2. Activate your account by becoming a verified user.
Do you know someone with excellent credit who would be willing to add you as an authorised user on their account? Someone who has been given permission to use someone else’s credit card is called an authorised user. This might serve as a first step toward establishing credit.
- Even if you don’t use your card, any recent action (if it’s in good standing) might raise your score. Both you and the primary cardholder stand to lose if any of you incurs excessive debt.
- Make sure that the credit card company records approved user activity before you add an additional user. You can’t improve your credit score if you don’t use credit.
3. Obtain a student credit card.
The use of credit cards may be an excellent first step in establishing a positive credit history. Some credit cards may be out of reach if you don’t have a credit history. A student credit card is a good option for those who are still in school.
Getting a secured credit card is another option for building a credit profile. A security deposit or collateral is needed for a secured credit card. Your credit limit will be equal to the amount you deposit, which is normally between $200 and $500. Chase doesn’t provide secured credit cards, although they function similarly to regular credit cards. If payments are late, you’ll be hit with late penalties on top of potentially high interest rates and maintenance costs.
4. Establish a solid credit history by always paying on time
- One of the greatest ways to improve your credit is to have a positive payment history.
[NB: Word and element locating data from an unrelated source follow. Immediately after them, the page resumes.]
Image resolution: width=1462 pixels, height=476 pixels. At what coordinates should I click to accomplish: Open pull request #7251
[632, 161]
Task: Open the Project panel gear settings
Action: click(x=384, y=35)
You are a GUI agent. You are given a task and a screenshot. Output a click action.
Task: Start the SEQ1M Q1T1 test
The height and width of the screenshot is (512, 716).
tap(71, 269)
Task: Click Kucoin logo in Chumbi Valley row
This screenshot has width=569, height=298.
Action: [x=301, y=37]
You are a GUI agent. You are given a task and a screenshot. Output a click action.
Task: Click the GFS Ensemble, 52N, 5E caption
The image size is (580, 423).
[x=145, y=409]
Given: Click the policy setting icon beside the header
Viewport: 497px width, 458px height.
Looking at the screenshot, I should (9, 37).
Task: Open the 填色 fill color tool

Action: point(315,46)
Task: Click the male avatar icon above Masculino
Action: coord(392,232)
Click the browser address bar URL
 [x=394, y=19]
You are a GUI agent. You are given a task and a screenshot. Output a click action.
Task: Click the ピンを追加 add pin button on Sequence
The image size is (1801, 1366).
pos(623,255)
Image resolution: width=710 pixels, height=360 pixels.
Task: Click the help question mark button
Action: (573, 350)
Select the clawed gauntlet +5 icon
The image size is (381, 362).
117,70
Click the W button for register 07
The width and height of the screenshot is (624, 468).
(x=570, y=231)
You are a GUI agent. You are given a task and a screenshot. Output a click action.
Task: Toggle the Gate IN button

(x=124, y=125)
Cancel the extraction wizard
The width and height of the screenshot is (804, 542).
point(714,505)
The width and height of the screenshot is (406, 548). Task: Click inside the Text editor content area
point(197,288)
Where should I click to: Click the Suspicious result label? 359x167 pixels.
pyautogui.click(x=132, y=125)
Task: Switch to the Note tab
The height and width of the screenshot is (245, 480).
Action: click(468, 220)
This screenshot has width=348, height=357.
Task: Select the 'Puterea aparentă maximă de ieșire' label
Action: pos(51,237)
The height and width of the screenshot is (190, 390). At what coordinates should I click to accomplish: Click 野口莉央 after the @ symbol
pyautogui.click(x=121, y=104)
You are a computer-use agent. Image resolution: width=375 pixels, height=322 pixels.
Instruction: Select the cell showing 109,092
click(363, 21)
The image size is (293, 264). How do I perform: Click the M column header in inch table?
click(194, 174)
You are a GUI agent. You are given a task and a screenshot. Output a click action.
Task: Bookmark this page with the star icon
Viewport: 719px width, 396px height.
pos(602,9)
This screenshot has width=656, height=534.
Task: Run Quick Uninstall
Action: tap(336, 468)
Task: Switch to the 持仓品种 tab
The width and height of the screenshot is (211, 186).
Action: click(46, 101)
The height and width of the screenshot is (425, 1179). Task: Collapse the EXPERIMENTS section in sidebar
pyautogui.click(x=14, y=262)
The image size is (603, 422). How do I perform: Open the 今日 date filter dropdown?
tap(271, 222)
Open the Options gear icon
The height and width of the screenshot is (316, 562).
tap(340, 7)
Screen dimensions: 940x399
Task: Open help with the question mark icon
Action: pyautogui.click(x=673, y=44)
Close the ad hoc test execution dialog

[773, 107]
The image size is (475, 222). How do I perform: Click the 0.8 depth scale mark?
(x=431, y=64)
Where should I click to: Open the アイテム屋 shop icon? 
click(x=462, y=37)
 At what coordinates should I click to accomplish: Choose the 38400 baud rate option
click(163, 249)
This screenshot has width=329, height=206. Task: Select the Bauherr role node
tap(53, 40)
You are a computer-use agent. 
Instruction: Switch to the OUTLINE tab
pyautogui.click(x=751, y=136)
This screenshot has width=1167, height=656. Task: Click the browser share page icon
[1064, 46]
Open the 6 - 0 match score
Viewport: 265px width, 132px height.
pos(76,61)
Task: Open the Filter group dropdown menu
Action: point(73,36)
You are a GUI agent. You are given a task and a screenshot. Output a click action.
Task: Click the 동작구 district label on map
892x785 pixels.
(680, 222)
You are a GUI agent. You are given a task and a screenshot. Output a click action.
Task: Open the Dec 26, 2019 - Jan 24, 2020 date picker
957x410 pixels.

- There are repercussions for being late on payments beyond just your credit card amount. To build up a solid credit history, it’s important to pay off all of your debts on time. Failure to make payments on time can have a negative impact on a person’s credit score.
- Signing up for automatic payments is one method to avoid late fees and other penalties.
5. Maintain a stable stance
- A high ratio of available credit to total credit is a negative indicator of financial responsibility. A component of your score is determined by how much you owe in relation to your available credit.
- The common recommendation is to keep your credit usage below 30 percent. In most cases, 10% is a far more reasonable goal to go towards.
- It’s better to settle your monthly balance in full. This will help you minimise interest costs and maintain low use.
6 Get a student loan
- If your goal is to improve your credit score, a loan may be the way to go. Despite the fact that Chase does not provide them, you may find that a student loan is necessary to cover your educational expenses.
- Your credit report will include all of your student loan accounts, whether they are federal, private, or refinancing. When you begin making payments on a loan, this will have an effect on your credit score.
7. Regularly review your credit record and score.
To avoid any hiccups when you establish your credit history, get your affairs in order immediately. Chase Credit Journey gives you free access to your credit score. Check for any mistakes to make sure everything is correct. Dispute any inaccuracies on your credit reports by contacting the three major reporting agencies.